Violette Leduc - La bâtarde
Mon exemplaire date de 1970, avec sa couverture kitchissime et racoleuse typique de l'époque, c'est la deuxième édition en version poche du livre paru chez Gallimard en 1964 avec la très magnifique préface de son amie Simone de Beauvoir, Violette, lit-on sur le site de l'éditeur, veut dans ce livre "tout remuer, tout dire de sa mémoire brûlante. Sa plume perce l'épaisseur des années sans aucune concession. Écrire comme un acte de survie. D'une immense beauté, La Bâtarde permit à Violette Leduc de connaître enfin le succès, à l'âge de 57 ans." C'est un pavé de 600 pages qui m'a pris un long temps de lecture et qu'il m'est très difficile de décrire sinon que j'ai été touchée par une personnalité qui pourtant m'a horripilée plus d'une fois, sans doute parce que l'extrême franchise de cette autobiographie ne cache rien, peut-être même amplifie t-elle les défauts. C'est un livre déroutant parfois, qui bascule abruptement du temps de l'écriture au temps raconté, dans ce besoin de dire sans faire forcément de littérature, écrire comme on pisse, littérature pourtant, constellée de fulgurances poétiques absolument merveilleuses. Et pour moi qui suis née l'année où mon exemplaire est sorti, ce fut un très intéressant voyage dans le temps qui m'a précédé, Violette Leduc est de la génération de mes grands-mères. Une génération qui traverse deux guerres, deux de trop. Violette Leduc à travers sa vie de bâtarde mal dans sa peau, complexée, blessée, avide, femme de paradoxes, libre dans ses premières amours qui sont au féminin, Isabelle, Hermine... mais enchaînée à ses névroses, nous plonge après son enfance et son adolescence tourmentées dans le Paris des années 20, le petit monde des artistes et intellectuels auquel elle aspire, puis le Paris occupé, l'Orne et le marché noir avec son ami Maurice Sachs, homosexuel lui-même au parcours tragique et controversé, là encore amoralité et nécessité de survie s'emmêlent. Retour au contraste entre le monde rural qui relie Violette à son enfance et sa grand-mère Fidéline, figure repère, figure adorée partie trop tôt et la capitale où règne la tyrannie de l'apparence et de l'argent. Pour moi donc, un étrange voyage dans le temps, qui met en relief les temps actuels jusqu'au malaise. Imparfait donc humain, dérangeant et humain. Et je pense que c'était ainsi qu'était Violette, dérangeante et terriblement humaine.
Quelques extraits :
"Cataplasme le dégingandé, l’aîné d'une famille besogneuse était laid jusqu'à vous passionner. Perdu dans sa chemise à rayures sans bouton de col, et dans son pantalon toujours verdâtre, comme si la mousse était éprise de ses fesses et de ses cuisses, la braguette fantaisiste, la savate en retard, Cataplasme parlait avec difficulté, d'une voix puissante et voilée. Sa voix vous parvenait d'un abîme."
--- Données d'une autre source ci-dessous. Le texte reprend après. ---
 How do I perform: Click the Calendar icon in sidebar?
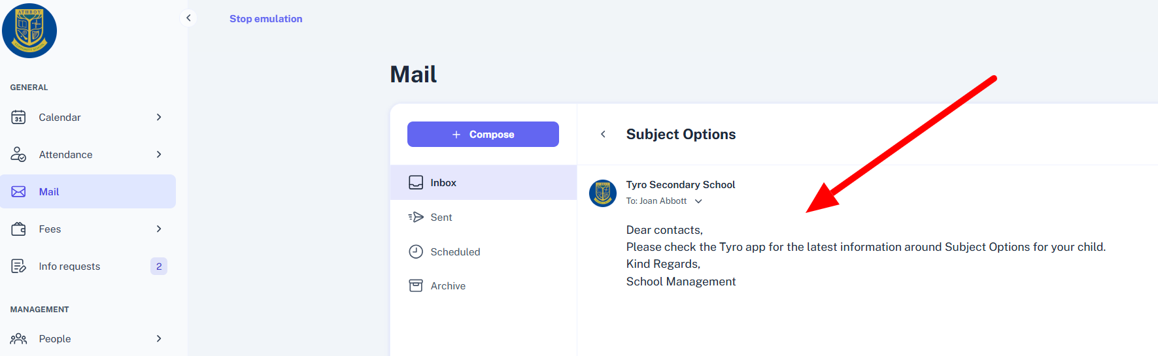pyautogui.click(x=18, y=117)
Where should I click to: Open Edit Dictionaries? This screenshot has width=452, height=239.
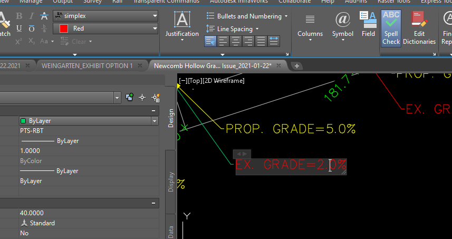[x=419, y=28]
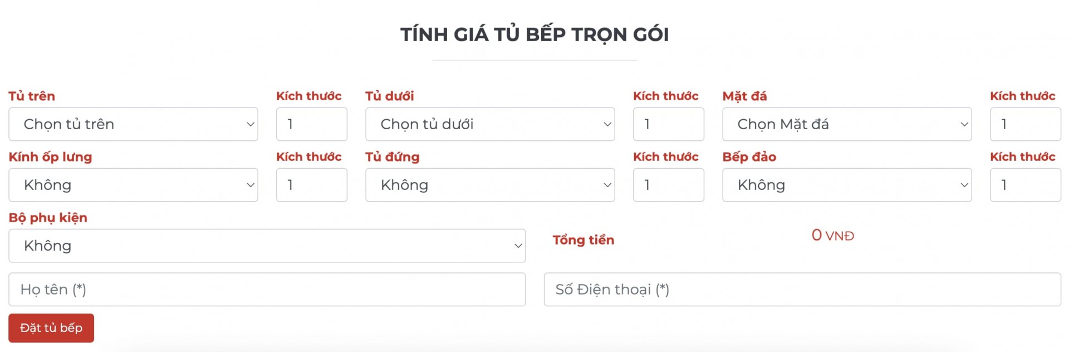Viewport: 1069px width, 352px height.
Task: Click the 'Bộ phụ kiện' label
Action: 48,218
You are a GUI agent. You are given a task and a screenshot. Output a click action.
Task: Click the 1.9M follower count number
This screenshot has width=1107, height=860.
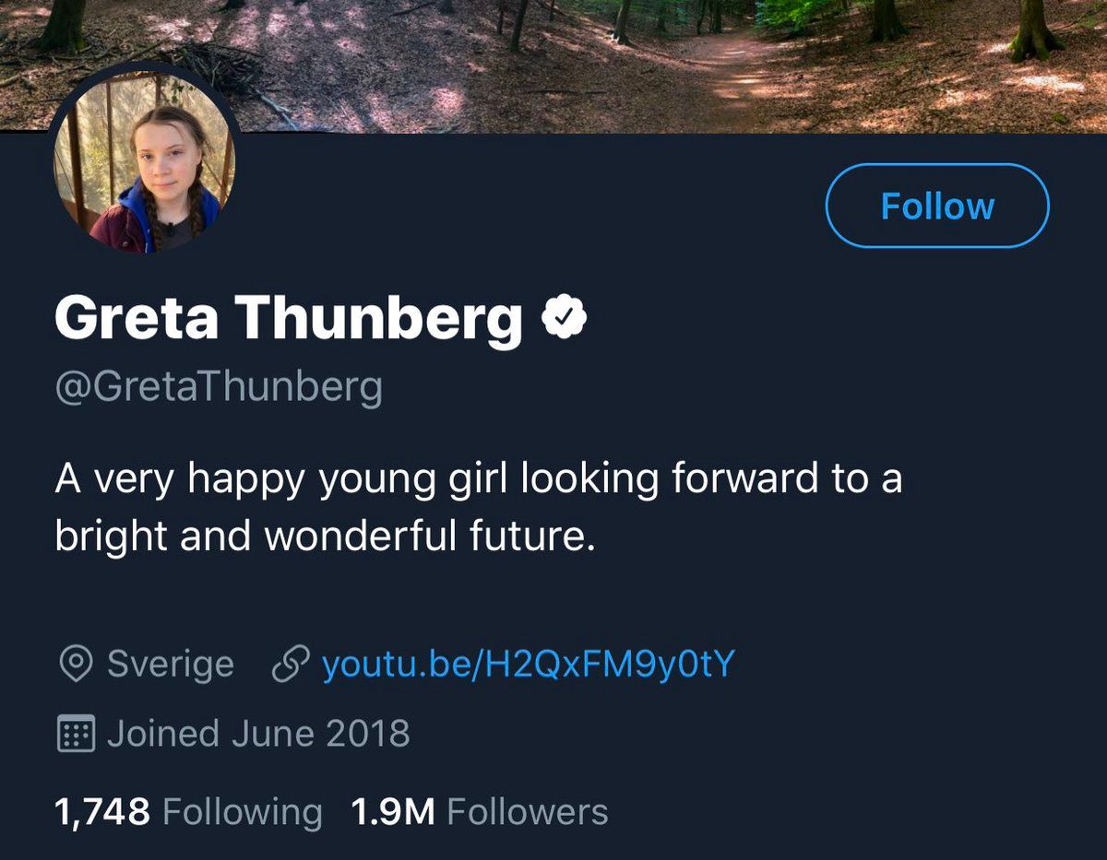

"Elle s'allongea contre la cloison, dans son lit, chez elle. J'enlevai ma robe de chambre, je me sentis trop neuve sur la carpette d'un vieux monde. Je devais venir tout de suite près d'elle puisque le sol me fuyait. Je m'allongeai sur le bord du matelas; prête à m'enfuir en voleuse.
"Vous avez froid, venez plus près", dit Isabelle.
Une dormeuse toussa, essaya de nous séparer."
"La caresse est au frisson ce que le crépuscule est à l'éclair. Isabelle entraînait un râteau de lumière de l'épaule jusqu'au poignet, elle passait avec le miroir à cinq doigts dans mon cou, sur ma nuque, sur mes reins."
"La cour fut à nous. Nous courrions en nous tenant par la taille, nous déchirions avec notre front cette dentelle dans l'air, nous entendions le clapotis de notre cœur dans la poussière. Des petits chevaux blancs chevauchaient dans nos seins."
"Il y avait eu, très haut dans le ciel, un combat et le combat refroidissait. les brouillards battaient en retraite. Aurore était seule et personne ne l'inaugurait. Déjà un fouillis d'oiseaux dans un arbre, déjà picorées les premières clartés..."
"Admirable folle qui n'a pas perdu la raison. Elle est seule, elle sera seule. C'est son titre."
et les derniers mots du livre :
"Forte du silence des pins et des châtaigniers, je traverse sans fléchir la cathédrale brûlante de l'été. Il est grandiose et musical mon raidillon d'herbes folles. C'est du feu que la solitude pose sur ma bouche."